» Supplied material:
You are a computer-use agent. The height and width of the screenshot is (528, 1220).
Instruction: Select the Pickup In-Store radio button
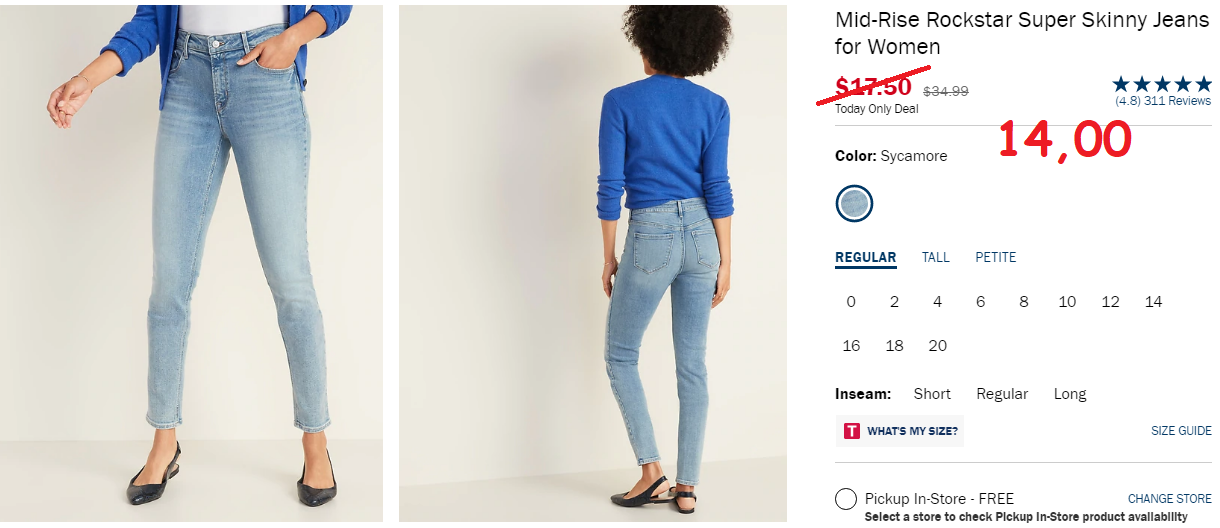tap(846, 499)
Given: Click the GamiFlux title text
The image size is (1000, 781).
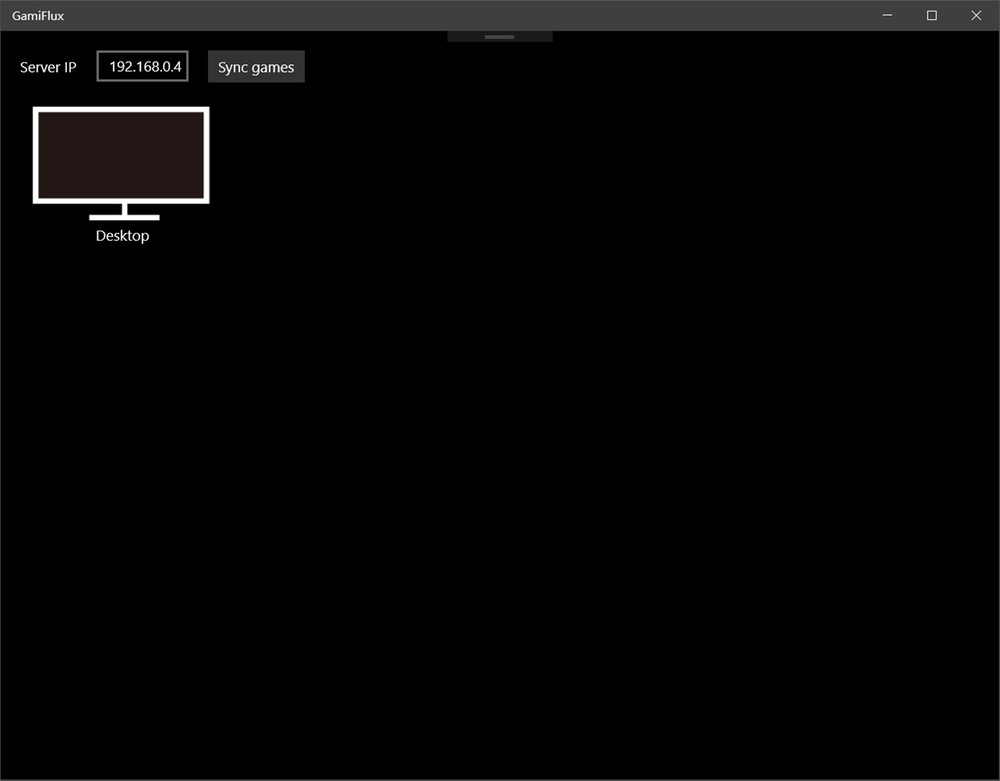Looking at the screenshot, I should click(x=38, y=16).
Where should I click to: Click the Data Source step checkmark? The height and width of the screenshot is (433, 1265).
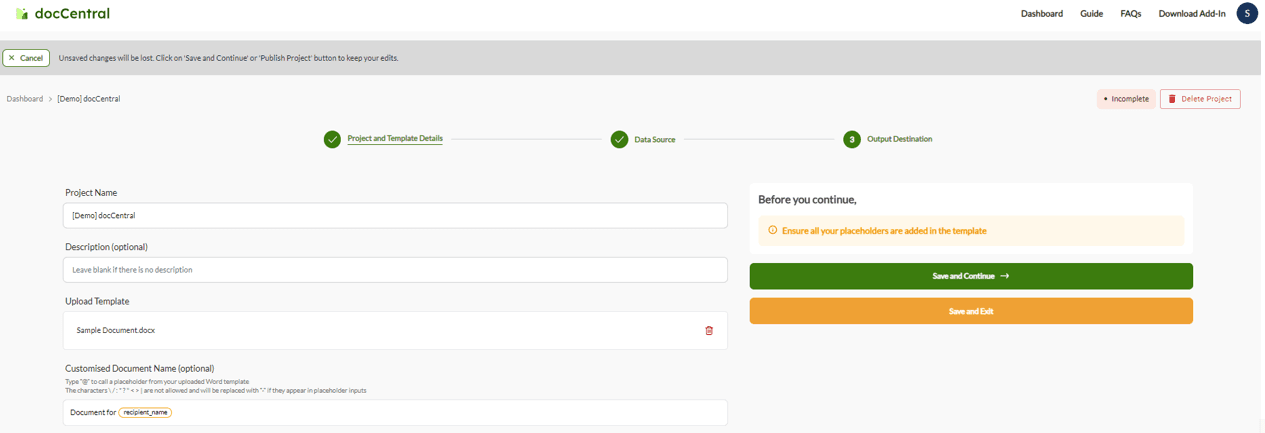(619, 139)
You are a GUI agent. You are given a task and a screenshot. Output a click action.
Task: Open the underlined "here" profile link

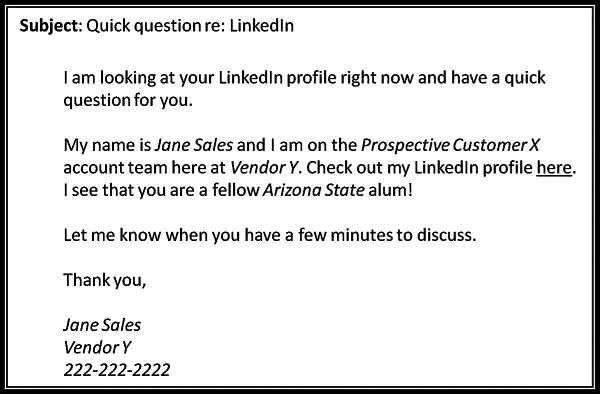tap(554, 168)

» Given instruction: Rewrite the lines above as a JSON list of strings, with one string per line and blank lines skipped. Leave the pictures out of your answer.

» The solution:
[
  "You are a computer-use agent. The height and width of the screenshot is (528, 1220).",
  "Instruction: Select the Pickup In-Store radio button",
  "tap(846, 499)",
  "Given: Click the GamiFlux title text",
  "The image size is (1000, 781).",
  "Looking at the screenshot, I should click(x=38, y=16).",
  "Where should I click to: Click the Data Source step checkmark? The height and width of the screenshot is (433, 1265).",
  "(619, 139)",
  "You are a GUI agent. You are given a task and a screenshot. Output a click action.",
  "Task: Open the underlined \"here\" profile link",
  "tap(554, 168)"
]